Text shown -
____
The only rule of thumb one might assume is keeping up with the pace of inflation, and only then if timely upgrades and maintenance have been done to the property. There could be huge discounts, or premiums, to that depending on the state of the local (regional) market, and the specific neighbourhood, at the time.


----------



## Mukhang pera (Feb 26, 2016)

AltaRed said:


> Not true. It depreciates relative to new construction since the building itself deteriorates and materials, function, personal taste, etc. are quite different in a period of 25 years. It is a fantasy to believe the average house or condo keeps pace with newer comparables.



I think you missed my point entirely. I did not think it was couched in such opaque language, but I'll try again.

My point is that _land_ does not depreciate. That which is _built_ on the land certainly does. To counter my point, you yourself right away mention deterioration of _the building_. I never suggested anything of the sort that "the average house or condo keeps pace with newer comparables". I am not living in fantasyland. I made the point that: "What gets built on the real estate, yes, for sure, that depreciates and will become worthless over time."

I just find it too trite (and incorrect) to make the bald statement that "real estate depreciates over time". What gets built on it will certainly depreciate. For residential real estate, one sees various depreciation rates bandied about, but I'll accept one oft-cited figure of 60 years as the useful life of an average house. So, if you buy a lot today for $100,000 and spend $100,000 to put a house on it, in about 60 years the house will have little or no value. But the land will not have declined to nil. 

In 1979 I bought a house in Vancouver for $110,000. It had a 1914 bungalow on it, that had undergone few upgrades. I considered that $110,000 was for the land, nothing for the building. I did not bother with a home inspection. Of course it would have turned up a host of deficiencies. If I went back to the vendor and said "I'll only pay $90,000 because the house needs a lot of work" he would have told me to pound sand because I was paying nothing for the old house. I sold that house in 1989 for $525,000. I sold then because I had spent no money on that 1914 house and it was by that time in need of extensive repairs and it made more sense to demolish, which is what the new owner did. None of that $525,000 was paid for the building. But the underlying real estate had not depreciated at all. Today that lot is assessed at about $3 million and the newer building on it at $2 million. Probably in 50 years the lot will be worth $20 million and the house worth zip.

Some of us own real estate with nothing built on it. Imagine that! I own some forest lands. I own it for the wood fibre it produces. But it is still real estate and I reject the notion that it is depreciating. In fact, even if the land value remains static over time, or declines, well-managed forest land in these parts should see an increase in volume of merchantable timber getting close to 8% per year. Of course, the value of that timber fluctuates. U.S. duty on softwood imports has some impact on what my trees are worth at any time. I don't think they are depreciating, however.
____
Dataset content -
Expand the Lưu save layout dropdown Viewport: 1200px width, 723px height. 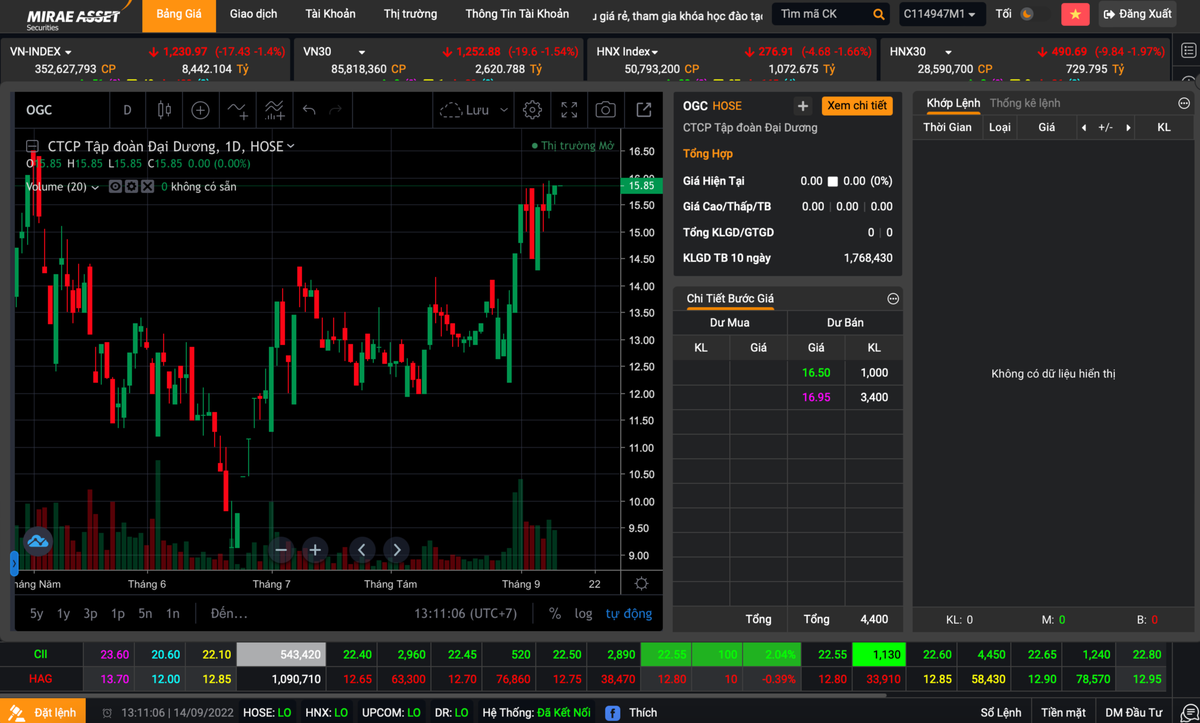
____
Task requirements -
**a.** In the forum thread about whether real estate depreciates, what price did the poster get when selling the Vancouver house in 1989?
**b.** Rewrite the paragraph of the forum thread about whether real estate depreciates that begins "Some of us own real estate with nothing built on it" as a short bulleted list that keeps its main facts.
**c.** Write the next part of the forum thread about whether real estate depreciates, starting right after its last sentence.

The responses -
**a.** $525,000.

**b.**
- Some people own real estate with nothing built on it. The poster owns forest land for the wood fiber it produces.
- It is still real estate, and the poster rejects the idea that it depreciates.
- Even if the land value stays flat or drops, well-managed forest land in the area should gain close to 8% a year in merchantable timber volume.
- Timber value fluctuates, and the U.S. duty on softwood imports affects what the trees are worth, but the poster doesn't think they are depreciating.

**c.**
In the end, I'd say this is a debate over nothing. Looking back, I do not think doctrine meant to suggest that land is a depreciating asset. He spoke in broad terms in saying "real estate" depreciates, but the overall import of the post seems to recognize that what is depreciating is the improvements on the land. But I could not allow AltaRed's comment that my words were "untrue" to stand uncontradicted.


----------



## AltaRed (Jun 8, 2009)

Mukhang pera said:


> But I could not allow AltaRed's comment that my words were "untrue" to stand uncontradicted.


Because you started off with the assertion RE does not depreciate. It can, although maybe not in GTA or GVR over the longer term. There are many places of the country where RE in total (land plus building) becomes worth much less than one has paid for it in the first place. People have walked away from such real estate in any number of mining or forestry towns as an example, and from outports in NF. However, I see now I should have qualified how I responded and for that, I apologize.


----------



## Mukhang pera (Feb 26, 2016)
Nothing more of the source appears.